Are all Grothendieck topologies on Set equivalent? The category $\textbf{Set}$ can be given a Grothendieck topology where the covering families are jointly surjective families of set inclusions $\{X_i\stackrel{\phi_i}{\hookrightarrow} X\}\in\mathrm{Cov}(X)$, $X\in\mathrm{ob}(\textbf{Set})$.

Are there any other Grothendieck topologies on $\textbf{Set}$, not equivalent to the above one?

Two Grothendieck topologies on $\mathcal{C}$ are equivalent when they give rise to sheaf categories which are equivalent as reflective subcategories of the category of presheaves on $\mathcal{C}$.
 A: (Much of this has basically been said by someone in the comments already.)
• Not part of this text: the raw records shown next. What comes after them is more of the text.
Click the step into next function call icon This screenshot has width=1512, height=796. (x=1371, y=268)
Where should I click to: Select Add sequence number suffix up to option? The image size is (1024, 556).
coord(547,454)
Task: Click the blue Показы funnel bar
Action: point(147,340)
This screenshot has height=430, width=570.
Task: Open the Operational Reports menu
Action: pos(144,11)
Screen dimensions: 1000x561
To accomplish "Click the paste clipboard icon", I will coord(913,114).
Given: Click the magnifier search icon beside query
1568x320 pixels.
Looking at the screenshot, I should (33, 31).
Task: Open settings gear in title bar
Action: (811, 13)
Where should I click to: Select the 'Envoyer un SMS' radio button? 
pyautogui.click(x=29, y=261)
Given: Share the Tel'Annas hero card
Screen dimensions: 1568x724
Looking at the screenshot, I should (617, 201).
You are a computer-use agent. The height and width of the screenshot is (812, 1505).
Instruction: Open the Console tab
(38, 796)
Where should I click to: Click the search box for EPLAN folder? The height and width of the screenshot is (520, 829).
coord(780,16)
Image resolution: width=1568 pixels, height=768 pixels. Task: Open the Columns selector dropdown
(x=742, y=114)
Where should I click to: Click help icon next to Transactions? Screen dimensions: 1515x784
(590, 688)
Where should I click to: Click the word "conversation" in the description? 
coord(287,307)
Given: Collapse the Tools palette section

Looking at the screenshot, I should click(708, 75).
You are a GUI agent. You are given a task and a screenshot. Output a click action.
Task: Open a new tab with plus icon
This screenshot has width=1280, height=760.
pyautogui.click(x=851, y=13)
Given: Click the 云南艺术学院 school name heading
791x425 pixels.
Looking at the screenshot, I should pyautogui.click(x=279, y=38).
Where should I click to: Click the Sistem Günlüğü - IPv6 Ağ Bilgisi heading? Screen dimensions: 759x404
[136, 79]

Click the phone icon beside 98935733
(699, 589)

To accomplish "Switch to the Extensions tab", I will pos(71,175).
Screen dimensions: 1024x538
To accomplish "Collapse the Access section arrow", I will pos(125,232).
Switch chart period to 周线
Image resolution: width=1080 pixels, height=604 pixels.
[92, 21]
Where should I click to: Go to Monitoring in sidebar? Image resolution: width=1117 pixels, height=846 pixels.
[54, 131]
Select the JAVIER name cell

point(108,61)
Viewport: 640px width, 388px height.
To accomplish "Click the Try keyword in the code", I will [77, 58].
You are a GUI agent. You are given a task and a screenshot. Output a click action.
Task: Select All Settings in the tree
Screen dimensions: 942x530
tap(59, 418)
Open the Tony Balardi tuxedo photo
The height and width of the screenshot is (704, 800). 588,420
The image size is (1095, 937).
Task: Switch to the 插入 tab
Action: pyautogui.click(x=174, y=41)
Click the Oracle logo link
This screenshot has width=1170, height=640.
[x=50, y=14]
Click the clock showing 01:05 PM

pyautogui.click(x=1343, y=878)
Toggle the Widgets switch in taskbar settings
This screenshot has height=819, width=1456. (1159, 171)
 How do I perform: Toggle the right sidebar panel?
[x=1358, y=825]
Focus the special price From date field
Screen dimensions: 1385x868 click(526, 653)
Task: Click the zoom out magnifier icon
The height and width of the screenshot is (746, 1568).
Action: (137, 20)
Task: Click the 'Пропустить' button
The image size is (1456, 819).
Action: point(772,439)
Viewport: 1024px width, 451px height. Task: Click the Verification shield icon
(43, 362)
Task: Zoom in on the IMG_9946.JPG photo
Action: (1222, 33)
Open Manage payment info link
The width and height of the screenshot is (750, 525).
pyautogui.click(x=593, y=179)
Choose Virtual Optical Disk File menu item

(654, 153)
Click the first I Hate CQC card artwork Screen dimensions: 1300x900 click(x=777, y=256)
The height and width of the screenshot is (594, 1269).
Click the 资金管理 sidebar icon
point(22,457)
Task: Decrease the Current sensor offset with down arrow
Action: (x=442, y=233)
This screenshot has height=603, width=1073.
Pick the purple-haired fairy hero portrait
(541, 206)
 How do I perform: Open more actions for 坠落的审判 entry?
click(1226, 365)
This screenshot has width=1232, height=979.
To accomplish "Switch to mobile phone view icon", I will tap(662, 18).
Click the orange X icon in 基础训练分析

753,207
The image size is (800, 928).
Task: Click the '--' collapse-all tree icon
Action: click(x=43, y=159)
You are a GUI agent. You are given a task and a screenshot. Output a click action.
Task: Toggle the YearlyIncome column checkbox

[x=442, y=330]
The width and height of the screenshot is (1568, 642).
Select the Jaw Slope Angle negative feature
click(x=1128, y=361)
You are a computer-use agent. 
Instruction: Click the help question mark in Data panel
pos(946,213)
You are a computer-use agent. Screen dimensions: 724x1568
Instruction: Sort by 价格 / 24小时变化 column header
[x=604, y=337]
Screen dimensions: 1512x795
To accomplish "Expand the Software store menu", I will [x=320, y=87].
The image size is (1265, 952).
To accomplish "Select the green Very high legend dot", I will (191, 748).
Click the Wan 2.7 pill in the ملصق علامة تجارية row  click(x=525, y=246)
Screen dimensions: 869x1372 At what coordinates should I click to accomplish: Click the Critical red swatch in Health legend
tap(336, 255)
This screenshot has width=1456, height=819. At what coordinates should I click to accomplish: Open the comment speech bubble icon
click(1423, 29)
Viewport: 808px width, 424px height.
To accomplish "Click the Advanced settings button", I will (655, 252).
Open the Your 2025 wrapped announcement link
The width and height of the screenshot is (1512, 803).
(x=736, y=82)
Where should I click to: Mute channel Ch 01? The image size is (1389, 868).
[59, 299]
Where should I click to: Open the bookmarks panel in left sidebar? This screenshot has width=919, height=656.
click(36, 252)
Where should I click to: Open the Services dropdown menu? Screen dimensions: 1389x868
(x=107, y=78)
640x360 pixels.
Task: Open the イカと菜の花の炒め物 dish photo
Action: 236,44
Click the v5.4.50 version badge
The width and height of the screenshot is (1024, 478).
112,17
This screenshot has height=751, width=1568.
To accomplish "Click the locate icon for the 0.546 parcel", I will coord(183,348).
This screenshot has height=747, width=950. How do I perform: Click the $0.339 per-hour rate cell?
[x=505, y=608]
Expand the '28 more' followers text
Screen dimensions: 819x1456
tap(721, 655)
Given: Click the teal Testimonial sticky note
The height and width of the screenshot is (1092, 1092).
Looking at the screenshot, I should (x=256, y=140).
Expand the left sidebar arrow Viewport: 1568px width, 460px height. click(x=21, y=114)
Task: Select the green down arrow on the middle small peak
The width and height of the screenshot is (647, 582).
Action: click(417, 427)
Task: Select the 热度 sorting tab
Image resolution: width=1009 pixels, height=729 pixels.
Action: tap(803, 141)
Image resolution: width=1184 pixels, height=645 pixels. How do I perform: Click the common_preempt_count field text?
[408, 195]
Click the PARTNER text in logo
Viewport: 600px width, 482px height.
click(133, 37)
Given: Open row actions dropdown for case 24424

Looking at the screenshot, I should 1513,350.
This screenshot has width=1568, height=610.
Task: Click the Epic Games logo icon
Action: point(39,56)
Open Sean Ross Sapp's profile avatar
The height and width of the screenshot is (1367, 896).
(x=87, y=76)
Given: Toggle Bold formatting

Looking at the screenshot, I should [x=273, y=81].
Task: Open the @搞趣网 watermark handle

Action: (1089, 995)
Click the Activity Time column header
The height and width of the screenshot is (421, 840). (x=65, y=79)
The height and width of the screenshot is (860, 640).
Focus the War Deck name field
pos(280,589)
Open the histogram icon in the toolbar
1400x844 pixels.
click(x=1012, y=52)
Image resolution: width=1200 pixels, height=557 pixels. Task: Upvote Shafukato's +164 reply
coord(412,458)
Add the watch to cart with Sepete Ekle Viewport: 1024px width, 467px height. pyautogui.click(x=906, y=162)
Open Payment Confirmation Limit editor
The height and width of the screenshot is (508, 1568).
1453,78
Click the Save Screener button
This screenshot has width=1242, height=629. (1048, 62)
Here is a way of making examples of topologies on Set. Let $\mathcal C$ be a class of sets. Define a topology on Set by saying that a sieve $S$ on an object $X$ is a cover if and only if for every $Y\in\mathcal C$ every morphism $Y\to X$ belongs to $S$. An object is a point (in the sense that the only cover of that object is its maximal sieve) if it belongs to $\mathcal C$, and more generally if it is a retract of such an object. If we enlarge $\mathcal C$ to make it closed under retraction the topology is unchanged. Any presheaf that is a right Kan extension from (the full subcategory) $\mathcal C$ is a sheaf, and conversely any sheaf coincides with the Kan extension of its restriction. 
(All of that is valid for any category, not just for Set.)
In the case when $\mathcal C$ consists of just a singleton, this topology on Set is the canonical one, where the sheaves are the representable funtors. If $\mathcal C$ has at least one nonempty set in it then the sheaf is subcanonical. 
In general a class of sets closed under retraction must be either: all sets with cardinality less than a fixed cardinal, or all non-empty sets with cardinality less than a fixed cardinal. For example, $\mathcal C$ might be all nonempty sets having at most $n$ elements, or all nonempty finite sets, or all nonempty countable sets, or all nonempty sets (or any of these together with the empty set).
I suppose there are examples of topologies on Set not of this kind. That is, I suppose that there is a topology $T$ on Set such that $T$ does not coincide with the largest one that has the same points as $T$. Does somebody know?
EDIT: I realize now that of course there are perfectly everyday examples not of that kind. For example, the topology generated by finite covers in the ordinary sense. ($X$ is covered by ${Y_i\to X}$ if $X$ is the union of $Y_1,\dots ,Y_n$.)